ラ・ラ・ランド 短め感想 夢を叶えたあなたへ。夢を叶えた最高の私から祝福を。

ラ・ラ・ランド-オリジナル・サウンドトラック

※ この感想は今さっきtwitterで呟いた内容の焼き直しです。
※ このブログは基本的にネタバレに配慮しません。

 今さらラ・ラ・ランドを観てきました。私実は人の顔を見分けるのがたいそう苦手なので基本的にアニメ以外の映画は観ないのですが、それはそれとしてミュージカルは好きなもので。
 ・・・案の定主人公ふたりとモブがちょくちょく区別付かなくなって大変でしたけどね! ラストシーンの女主人公の夫と男主人公が入れ替わる演出のときも「この人どっちだっけ・・・?」となってダイナシでしたけどね!
 ですが俳優の演技とゴージャスなミュージカル、脚本は素晴らしかったですよ。

 すべて芸事とは狂気の世界です。私はそう思います。だってあの人たち誰も彼もが本気でトップスターを目指していますもん。
 昔お会いした俳優さんがたは事あるごとに「狂気」をテーマにしてものを語っていました。当時の私は彼らがどうしてこんなにも狂気を重要視するのかさっぱりわかりませんでしたが、多少年齢を重ねることによって、あるいはこの映画を通すことによって、幾分か納得しました。本気で夢を叶えようとするのって、正気の沙汰じゃない。

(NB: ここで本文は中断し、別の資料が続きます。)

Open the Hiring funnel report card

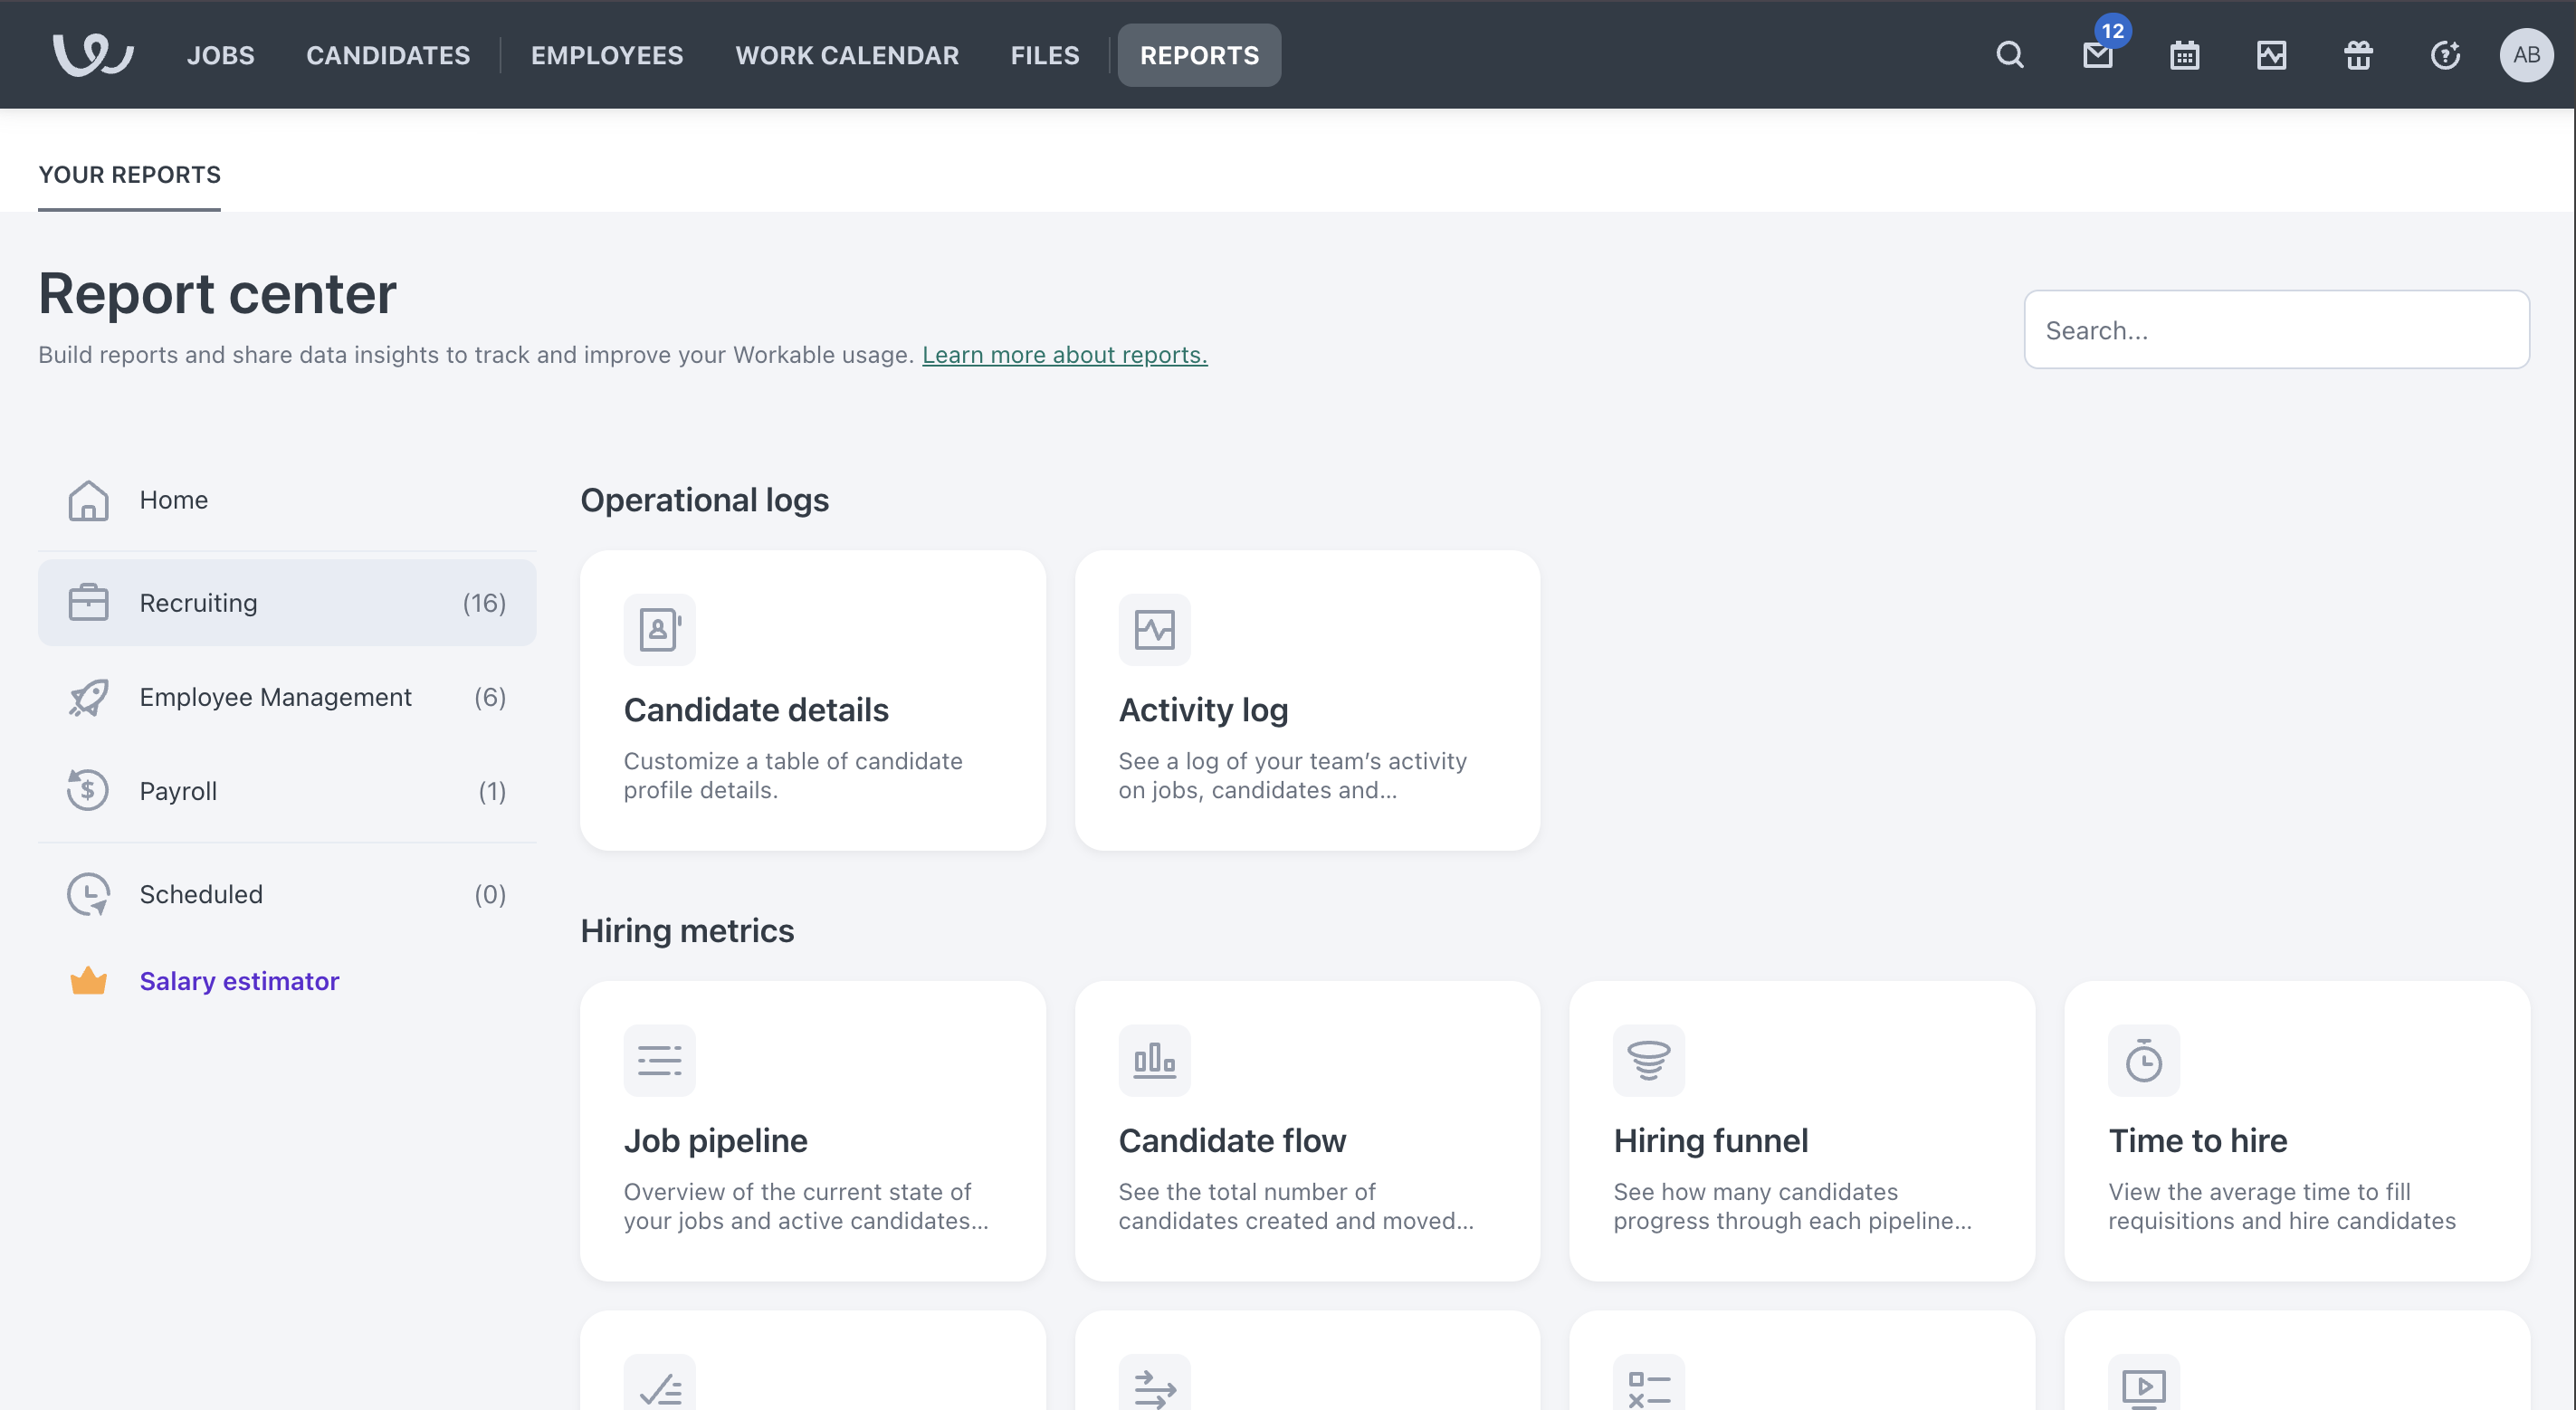pyautogui.click(x=1801, y=1131)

 いくつかの苦難の果てに、この映画の主人公たちは互いへの愛情を取り戻します。けれど彼らは結ばれることを選びません。彼らには自分の夢があり、それは自分の未来にはあっても恋人の向こうにはないからです。
 芸事とは自分が大好きな人たちの生きる道です。他の誰よりも自分がステキだと確信しているから前に出られる。胸を張ってスポットライトを浴びられる。みんなに聞こえるように自分の音色を奏でられる。
 だから彼らにとって自分以外のあらゆるものはクソです。たとえどんなに美しいものであれ、最高の私には劣るクソどもです。美しいものに賞賛の拍手を送りながら真顔で「だけどクソだな」と言えてこそアーティストです。
 そんな狂気を未来永劫貫ける狂気。明らかに自分よりも能力が高い、あるいは人気のあるライバルを見上げながら、しかし心の中ではいつでも見下している狂気。自分こそが最高と信じて疑わない狂気。
 芸事に夢を見るということはそういうことです。「私最高! あとはクソ!」と言い張れる心性なんて、どう考えたって正気の沙汰じゃない。

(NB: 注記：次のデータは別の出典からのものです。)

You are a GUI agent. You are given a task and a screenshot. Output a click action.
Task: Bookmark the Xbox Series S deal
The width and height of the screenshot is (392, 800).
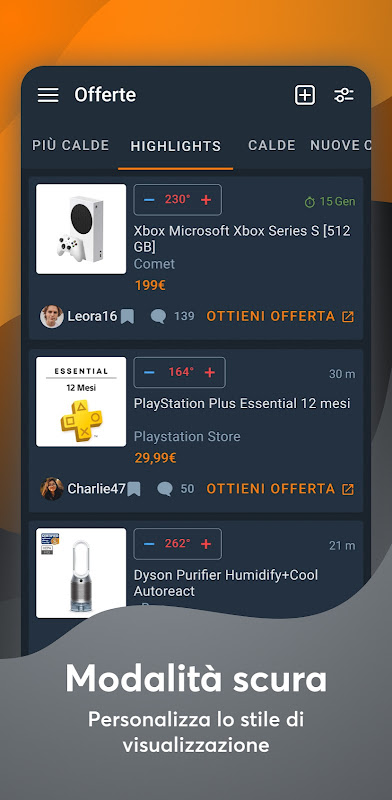[x=128, y=317]
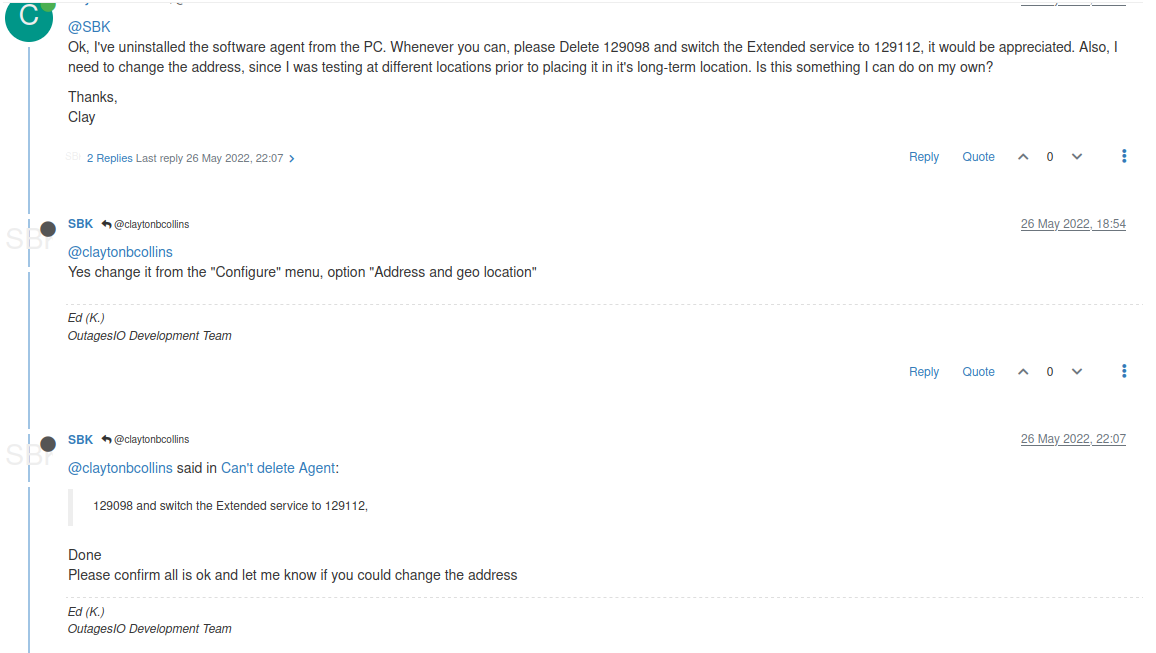Upvote SBK's 18:54 reply
The width and height of the screenshot is (1156, 653).
[1023, 372]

 ですがこの映画のふたりの主人公はどちらも終始そういう態度です。そこそこ好青年っぽい皮を被ってはいますが、どちらも根っからの狂人です。お互い自分以外の全てを見下している者同士の恋愛なんてうまくいくわけがありませんね。
 彼らは心から愛しあっていたのでしょう。ですが、それと同時に彼らは本気で自分の夢を叶えようとしていました。夢は最高の私の最高の未来にしかありません。クソを追いかけたって未来にあるのはクソの山だけ。だから彼らは愛するクソと同じ道を歩むことはできませんでした。
 そしてそんな彼らだからこそ、実際に夢を掴み取ることができたのでしょう。夢以外のあらゆるクソを切り捨てられたからこそ。

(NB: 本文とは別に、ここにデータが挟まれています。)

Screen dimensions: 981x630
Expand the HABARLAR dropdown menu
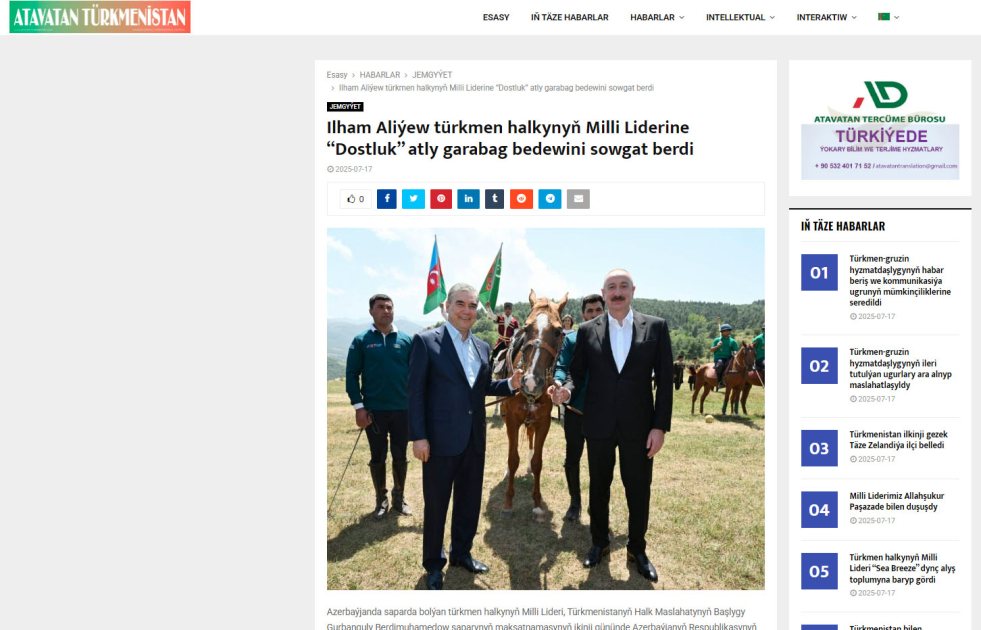click(x=657, y=18)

 お互いが夢を叶えた物語の終わり。もしもふたりが結ばれていたらと、主人公たちは夢を見ます。幸せな家庭。完璧な人生。ステキな私とあなた。・・・そういう、ほろ苦い悔恨。
 けれどそんなものはしょせんクソです。なぜなら今の私は、夢を叶えた最高の私なのだから。最高の私に比べたらどんな美しい空想だってしょせんクソ。夢を叶えてなお、愛しあうふたりの人生は重なりません。
 別れ際に視線を交わすふたり。その目の中に先ほどの悔恨はなく、どちらも優しく笑っています。

 ざまあみろ! 今の私は最高だ! あなたもステキになったけれど、私に比べりゃまだまだクソだ!

 お互いを本気で愛しあい、それぞれ自分の夢を本気で追いかけ、そしてお互いの夢を本気で敬愛したふたりの視線には、そんな最高級の祝福が込められていたんじゃないかな。なんて、私なんかは想像するわけですがいかがでしょうか。

 夢を本気で追いかける全ての狂人たちのもとに、どうかステキなクソとの出会いが訪れますように。